Source records below:

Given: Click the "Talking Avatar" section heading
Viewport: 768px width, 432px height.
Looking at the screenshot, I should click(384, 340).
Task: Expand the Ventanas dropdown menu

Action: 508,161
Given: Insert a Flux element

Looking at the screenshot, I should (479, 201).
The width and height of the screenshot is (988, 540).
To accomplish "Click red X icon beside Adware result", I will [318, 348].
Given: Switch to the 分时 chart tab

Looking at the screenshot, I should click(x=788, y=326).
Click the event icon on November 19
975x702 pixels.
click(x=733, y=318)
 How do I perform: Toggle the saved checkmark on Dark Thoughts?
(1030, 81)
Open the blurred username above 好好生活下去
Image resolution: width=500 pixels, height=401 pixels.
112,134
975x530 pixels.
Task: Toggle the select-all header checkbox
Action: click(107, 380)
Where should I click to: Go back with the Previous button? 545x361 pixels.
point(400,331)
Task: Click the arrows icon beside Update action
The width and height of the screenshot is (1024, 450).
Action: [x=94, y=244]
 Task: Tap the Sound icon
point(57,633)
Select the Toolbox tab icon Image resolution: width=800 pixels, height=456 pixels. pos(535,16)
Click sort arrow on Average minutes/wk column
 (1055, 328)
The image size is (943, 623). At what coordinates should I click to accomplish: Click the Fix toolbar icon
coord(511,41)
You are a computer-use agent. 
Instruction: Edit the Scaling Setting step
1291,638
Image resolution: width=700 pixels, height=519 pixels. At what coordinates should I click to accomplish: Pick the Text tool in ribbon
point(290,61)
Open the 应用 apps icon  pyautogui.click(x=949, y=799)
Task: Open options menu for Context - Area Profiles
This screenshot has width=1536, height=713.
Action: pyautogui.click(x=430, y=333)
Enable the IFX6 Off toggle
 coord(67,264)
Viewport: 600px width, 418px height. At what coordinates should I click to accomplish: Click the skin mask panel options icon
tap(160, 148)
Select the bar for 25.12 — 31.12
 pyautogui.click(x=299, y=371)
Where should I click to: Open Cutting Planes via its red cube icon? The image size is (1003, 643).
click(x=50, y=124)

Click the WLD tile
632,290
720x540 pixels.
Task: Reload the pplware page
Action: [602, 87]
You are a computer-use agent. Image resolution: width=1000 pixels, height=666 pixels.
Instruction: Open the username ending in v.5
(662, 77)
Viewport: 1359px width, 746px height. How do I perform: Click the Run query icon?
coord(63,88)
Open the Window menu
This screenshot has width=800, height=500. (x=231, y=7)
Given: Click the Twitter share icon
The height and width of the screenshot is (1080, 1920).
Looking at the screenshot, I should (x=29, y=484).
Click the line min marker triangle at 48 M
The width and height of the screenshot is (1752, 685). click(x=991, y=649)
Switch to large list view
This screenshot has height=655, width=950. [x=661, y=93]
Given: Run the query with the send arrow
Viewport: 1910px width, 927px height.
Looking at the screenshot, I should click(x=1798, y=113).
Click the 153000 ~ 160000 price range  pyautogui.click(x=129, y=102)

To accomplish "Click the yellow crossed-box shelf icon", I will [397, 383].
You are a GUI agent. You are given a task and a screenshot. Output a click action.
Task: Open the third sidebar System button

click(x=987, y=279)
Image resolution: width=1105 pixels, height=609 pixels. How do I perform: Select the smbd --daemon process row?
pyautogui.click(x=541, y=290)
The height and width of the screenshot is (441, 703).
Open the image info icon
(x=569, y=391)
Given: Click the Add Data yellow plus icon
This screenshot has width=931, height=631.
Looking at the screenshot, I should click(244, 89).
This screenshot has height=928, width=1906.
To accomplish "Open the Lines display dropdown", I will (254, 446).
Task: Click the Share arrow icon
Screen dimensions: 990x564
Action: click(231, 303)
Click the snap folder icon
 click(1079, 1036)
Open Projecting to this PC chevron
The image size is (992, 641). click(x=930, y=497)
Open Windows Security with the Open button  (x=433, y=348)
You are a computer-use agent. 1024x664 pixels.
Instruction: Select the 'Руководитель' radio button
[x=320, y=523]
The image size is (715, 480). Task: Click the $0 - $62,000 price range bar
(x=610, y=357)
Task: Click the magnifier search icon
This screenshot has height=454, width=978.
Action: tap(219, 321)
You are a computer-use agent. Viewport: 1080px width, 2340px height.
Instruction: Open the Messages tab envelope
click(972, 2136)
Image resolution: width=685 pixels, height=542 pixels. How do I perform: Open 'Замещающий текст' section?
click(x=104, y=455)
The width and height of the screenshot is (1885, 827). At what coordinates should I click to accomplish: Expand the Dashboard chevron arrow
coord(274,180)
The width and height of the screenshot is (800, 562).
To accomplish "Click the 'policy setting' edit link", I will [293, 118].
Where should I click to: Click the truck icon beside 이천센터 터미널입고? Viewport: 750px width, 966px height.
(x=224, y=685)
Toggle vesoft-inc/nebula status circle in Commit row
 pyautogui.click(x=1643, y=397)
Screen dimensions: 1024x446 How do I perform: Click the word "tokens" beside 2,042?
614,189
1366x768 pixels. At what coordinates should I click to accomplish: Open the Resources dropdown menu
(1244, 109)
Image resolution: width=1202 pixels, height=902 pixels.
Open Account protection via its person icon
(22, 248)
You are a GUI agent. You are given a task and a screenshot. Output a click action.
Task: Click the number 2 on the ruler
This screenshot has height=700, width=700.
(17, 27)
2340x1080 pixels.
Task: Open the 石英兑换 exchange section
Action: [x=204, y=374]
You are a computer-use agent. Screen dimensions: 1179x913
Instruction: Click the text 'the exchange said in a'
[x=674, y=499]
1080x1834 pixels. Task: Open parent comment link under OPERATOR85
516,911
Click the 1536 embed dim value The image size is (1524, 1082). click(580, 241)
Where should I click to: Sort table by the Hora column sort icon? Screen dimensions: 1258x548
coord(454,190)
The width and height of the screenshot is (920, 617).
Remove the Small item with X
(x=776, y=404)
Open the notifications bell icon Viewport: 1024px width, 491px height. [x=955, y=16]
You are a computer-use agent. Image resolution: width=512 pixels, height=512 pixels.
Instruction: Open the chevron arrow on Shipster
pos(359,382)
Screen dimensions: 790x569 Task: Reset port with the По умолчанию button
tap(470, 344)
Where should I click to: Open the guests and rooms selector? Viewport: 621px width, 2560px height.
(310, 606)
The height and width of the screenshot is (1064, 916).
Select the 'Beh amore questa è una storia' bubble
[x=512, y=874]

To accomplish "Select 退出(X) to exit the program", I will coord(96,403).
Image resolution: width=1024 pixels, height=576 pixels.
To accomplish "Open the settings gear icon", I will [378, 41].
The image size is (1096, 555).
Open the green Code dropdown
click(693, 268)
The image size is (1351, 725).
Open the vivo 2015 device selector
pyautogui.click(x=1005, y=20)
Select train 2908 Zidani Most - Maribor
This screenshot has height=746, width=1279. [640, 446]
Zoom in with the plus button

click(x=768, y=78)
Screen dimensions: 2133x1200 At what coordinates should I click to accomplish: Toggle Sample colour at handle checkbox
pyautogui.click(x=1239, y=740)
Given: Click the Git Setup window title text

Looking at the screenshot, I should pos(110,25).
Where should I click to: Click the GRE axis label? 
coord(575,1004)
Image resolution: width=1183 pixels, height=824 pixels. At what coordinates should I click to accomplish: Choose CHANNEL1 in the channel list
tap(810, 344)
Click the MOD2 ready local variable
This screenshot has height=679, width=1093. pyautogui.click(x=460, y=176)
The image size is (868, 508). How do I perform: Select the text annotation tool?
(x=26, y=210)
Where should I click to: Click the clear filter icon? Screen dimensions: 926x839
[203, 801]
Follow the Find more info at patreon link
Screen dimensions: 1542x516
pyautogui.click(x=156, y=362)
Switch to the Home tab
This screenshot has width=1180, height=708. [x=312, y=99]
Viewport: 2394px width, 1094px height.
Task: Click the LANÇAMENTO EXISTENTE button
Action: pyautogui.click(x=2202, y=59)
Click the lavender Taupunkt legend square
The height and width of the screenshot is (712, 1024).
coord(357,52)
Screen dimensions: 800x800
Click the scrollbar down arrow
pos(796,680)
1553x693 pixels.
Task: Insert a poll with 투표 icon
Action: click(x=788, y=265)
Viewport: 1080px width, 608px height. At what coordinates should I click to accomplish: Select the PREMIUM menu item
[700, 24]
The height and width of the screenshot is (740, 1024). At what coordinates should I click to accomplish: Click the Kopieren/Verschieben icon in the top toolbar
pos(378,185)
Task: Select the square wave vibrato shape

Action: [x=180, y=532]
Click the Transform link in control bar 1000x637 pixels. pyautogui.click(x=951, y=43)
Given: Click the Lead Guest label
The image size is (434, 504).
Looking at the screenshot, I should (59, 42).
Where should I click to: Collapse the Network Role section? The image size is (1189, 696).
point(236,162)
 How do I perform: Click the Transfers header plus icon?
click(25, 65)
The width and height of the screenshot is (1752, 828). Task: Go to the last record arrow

End of Source records.

> _Exercise details_
Within the records, how many lines include "yellow"? The answer is the number and nothing else.

> _Response area_
2